My ninth surgery is a week away. I have so much to do to prepare. Surgery is the easy part because I’m asleep. It’s the recovery that is always hard. This is a minor surgery, but I’m sure recovery will be challenging. Everyone tells me different stories about carpal tunnel surgery. Some make it sound rough, while others say it is easy. I must be prepared for whatever lies ahead, and I must keep my anxiety under control as I get ready.

      Everyone’s anxiety attacks are different. For me, my thoughts go on overload. A small worry grows and grows until it becomes a huge one. I tense up, I start dry heaving, I become nauseated, and I get sick. Right now, as I prepare for my surgery and recovery my anxiety is on high. I’m a worrier and I am worrying about everything obsessively.

     I will be one-handed for a while. I am right-handed and that’s the hand the surgery is on. Cooking will be difficult, so my husband and I are planning easy meals that he can cook. After my other surgeries people, brought us some meals. Some of the people who brought us meals then have other things going on now. I feel weird asking people to help us out. Planning easy meals is the best idea I have. I also need easy lunches I can do on my own while Lou is at work.

     You’d think with only two people there wouldn’t be a lot of laundry, but it’s never ending. I have baskets of clean laundry in the basement and plenty of dirty in our room. I need to get the laundry cleaned and put away. I need to have clothes at easy access, so I don’t have to search for things to wear. It should be interesting dressing one-handed. I am picking out easy slip-on outfits for after surgery.

     I do the finances and keep track of the ledger of our expenses. I write them down in a notebook. I set up each page like a checkbook with a column for transaction, a column for withdrawal, one for deposits, and a final column to do adding and subtracting. I’ve been filling out extra pages with these columns and explaining to Lou how I do them. I keep a monthly planner with what bills need to be paid each week. I’ve been going over it with Lou also.

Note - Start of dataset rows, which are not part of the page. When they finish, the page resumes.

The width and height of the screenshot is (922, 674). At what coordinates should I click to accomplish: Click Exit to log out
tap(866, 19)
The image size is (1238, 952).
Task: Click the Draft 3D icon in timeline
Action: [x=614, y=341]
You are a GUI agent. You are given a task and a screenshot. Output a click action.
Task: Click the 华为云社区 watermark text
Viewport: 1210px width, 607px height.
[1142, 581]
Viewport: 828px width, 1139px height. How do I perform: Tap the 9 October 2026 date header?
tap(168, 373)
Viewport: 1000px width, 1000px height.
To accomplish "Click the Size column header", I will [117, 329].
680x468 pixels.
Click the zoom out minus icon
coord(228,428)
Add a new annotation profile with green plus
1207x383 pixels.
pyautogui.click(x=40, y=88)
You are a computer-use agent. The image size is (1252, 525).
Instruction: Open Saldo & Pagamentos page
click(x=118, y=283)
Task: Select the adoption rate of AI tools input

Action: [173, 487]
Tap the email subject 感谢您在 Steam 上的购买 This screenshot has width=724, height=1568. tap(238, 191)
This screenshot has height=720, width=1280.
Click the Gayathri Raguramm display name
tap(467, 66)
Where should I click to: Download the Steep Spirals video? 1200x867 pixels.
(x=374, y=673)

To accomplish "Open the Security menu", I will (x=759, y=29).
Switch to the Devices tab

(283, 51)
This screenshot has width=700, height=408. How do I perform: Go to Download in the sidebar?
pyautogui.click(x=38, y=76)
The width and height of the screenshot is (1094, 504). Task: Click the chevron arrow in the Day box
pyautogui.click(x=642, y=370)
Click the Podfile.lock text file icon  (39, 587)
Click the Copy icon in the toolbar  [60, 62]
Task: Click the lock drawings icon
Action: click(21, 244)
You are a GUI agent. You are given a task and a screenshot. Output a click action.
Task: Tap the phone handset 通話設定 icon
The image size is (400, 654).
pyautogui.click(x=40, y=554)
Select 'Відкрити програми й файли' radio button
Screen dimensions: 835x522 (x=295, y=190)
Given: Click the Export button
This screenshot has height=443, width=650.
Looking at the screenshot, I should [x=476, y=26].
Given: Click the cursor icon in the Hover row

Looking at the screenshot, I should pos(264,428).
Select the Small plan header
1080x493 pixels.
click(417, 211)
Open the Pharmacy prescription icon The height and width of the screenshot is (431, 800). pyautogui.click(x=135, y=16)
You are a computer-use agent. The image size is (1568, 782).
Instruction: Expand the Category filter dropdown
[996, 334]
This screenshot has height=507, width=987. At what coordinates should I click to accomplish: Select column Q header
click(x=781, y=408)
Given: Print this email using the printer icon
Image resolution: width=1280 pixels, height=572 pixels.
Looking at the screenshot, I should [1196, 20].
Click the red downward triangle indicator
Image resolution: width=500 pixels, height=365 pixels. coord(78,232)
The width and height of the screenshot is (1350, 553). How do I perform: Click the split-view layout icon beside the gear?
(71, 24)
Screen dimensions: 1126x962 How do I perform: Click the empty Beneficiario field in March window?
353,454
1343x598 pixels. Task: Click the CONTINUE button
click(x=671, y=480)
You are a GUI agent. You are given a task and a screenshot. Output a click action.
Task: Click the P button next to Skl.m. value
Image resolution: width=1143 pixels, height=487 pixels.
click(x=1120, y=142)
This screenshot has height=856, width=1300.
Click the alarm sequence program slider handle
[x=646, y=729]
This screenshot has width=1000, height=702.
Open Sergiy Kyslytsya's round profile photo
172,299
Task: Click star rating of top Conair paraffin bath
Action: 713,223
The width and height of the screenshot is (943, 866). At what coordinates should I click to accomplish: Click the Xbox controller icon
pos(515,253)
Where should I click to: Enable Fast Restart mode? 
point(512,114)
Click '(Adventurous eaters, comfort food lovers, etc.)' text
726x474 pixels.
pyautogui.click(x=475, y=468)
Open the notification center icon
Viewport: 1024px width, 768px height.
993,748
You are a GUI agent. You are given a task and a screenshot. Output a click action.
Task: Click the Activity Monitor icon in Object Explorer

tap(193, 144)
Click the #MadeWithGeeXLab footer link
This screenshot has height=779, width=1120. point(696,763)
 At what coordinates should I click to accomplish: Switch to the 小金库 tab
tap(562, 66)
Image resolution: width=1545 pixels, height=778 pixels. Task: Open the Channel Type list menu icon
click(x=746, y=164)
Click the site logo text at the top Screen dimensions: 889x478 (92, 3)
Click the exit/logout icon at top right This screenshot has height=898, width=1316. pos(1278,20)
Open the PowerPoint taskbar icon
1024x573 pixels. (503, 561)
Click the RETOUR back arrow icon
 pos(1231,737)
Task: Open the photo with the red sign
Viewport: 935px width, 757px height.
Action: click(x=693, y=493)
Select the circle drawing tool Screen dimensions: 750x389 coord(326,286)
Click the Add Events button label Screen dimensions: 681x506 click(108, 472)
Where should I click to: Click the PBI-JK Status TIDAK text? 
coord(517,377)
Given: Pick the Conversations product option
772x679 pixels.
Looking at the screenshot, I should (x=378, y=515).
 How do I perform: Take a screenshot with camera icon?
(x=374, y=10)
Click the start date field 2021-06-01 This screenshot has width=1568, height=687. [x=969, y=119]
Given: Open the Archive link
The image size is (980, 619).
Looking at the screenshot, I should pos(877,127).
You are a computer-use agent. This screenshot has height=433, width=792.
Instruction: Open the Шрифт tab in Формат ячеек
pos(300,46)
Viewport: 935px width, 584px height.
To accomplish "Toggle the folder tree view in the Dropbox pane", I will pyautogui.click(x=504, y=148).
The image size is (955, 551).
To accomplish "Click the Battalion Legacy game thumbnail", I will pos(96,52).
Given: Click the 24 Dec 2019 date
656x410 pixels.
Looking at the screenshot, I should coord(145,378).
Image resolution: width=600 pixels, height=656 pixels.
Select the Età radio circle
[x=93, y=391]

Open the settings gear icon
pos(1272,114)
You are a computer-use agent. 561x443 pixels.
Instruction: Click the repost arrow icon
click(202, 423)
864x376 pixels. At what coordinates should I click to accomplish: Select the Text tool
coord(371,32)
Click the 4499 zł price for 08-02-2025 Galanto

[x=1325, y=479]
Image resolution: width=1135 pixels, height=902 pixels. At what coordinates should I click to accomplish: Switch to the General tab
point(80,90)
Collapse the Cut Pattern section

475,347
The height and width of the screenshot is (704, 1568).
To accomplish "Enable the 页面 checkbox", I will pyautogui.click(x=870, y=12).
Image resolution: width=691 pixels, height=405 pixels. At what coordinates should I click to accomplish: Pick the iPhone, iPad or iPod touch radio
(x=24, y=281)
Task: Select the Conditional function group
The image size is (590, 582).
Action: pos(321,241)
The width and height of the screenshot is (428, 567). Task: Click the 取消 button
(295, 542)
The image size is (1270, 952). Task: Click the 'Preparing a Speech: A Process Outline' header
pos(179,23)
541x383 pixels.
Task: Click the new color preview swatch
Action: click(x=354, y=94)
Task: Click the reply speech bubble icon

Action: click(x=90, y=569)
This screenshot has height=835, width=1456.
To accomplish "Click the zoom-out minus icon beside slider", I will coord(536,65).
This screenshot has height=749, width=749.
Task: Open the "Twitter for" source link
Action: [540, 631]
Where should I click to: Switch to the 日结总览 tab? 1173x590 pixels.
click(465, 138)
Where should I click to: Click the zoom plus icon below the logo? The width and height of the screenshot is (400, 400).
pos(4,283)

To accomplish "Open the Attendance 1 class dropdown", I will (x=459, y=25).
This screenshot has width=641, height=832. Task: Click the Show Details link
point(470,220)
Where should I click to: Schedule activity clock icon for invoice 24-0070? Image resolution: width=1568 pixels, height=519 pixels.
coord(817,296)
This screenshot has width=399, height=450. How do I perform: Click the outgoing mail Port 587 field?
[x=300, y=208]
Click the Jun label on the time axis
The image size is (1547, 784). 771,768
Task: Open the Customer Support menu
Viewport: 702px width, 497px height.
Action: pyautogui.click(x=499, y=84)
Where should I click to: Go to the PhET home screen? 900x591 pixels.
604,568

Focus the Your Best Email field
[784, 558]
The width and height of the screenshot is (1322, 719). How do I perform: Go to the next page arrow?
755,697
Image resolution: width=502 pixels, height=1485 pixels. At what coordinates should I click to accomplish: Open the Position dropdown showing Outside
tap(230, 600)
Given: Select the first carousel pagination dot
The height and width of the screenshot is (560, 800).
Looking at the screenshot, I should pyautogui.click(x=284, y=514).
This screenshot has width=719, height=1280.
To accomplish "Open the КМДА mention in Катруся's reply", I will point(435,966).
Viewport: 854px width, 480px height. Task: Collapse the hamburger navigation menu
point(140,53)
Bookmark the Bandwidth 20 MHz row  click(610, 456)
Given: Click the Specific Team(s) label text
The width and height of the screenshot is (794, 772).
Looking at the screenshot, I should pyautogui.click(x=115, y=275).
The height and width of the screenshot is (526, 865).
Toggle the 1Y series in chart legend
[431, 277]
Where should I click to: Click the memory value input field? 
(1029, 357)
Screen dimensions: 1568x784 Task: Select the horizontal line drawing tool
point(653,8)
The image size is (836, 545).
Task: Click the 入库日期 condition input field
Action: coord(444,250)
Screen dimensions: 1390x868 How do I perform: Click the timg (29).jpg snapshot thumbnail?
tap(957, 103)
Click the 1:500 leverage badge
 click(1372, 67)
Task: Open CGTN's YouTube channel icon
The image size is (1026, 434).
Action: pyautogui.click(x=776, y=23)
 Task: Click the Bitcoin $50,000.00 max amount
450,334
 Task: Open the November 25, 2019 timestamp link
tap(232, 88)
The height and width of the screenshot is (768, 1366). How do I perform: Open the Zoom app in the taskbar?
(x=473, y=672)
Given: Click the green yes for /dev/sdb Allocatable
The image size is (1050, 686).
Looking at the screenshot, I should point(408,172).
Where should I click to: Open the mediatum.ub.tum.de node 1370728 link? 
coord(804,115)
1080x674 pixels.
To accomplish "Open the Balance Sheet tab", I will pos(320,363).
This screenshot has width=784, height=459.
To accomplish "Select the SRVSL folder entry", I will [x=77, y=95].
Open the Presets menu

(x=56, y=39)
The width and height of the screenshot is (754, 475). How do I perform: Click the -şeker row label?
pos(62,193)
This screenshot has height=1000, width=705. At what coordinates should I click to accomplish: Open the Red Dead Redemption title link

     I filled out an application for an employee fund through work to help us with our mortgage. That put my anxiety into overdrive. We usually put money aside from my checks each week towards the mortgage, and what I will get for disability will not be enough. I got the grant last year for my back surgery, but what if they deny me because it wasn’t that long ago that I received it? During my recoveries I always write and woodburn to cope, but this time I won’t be able to. How will I cope? Lou won’t be able to take as much time off to help me after surgery. How will I manage on my own? Will I be able to dress in the morning? How will I text and call my support team with one hand?

     The worries race through my mind and they get bigger and bigger. I have been working hard at keeping myself from having an anxiety attack by using grounding techniques. Below is an example of how I use the techniques.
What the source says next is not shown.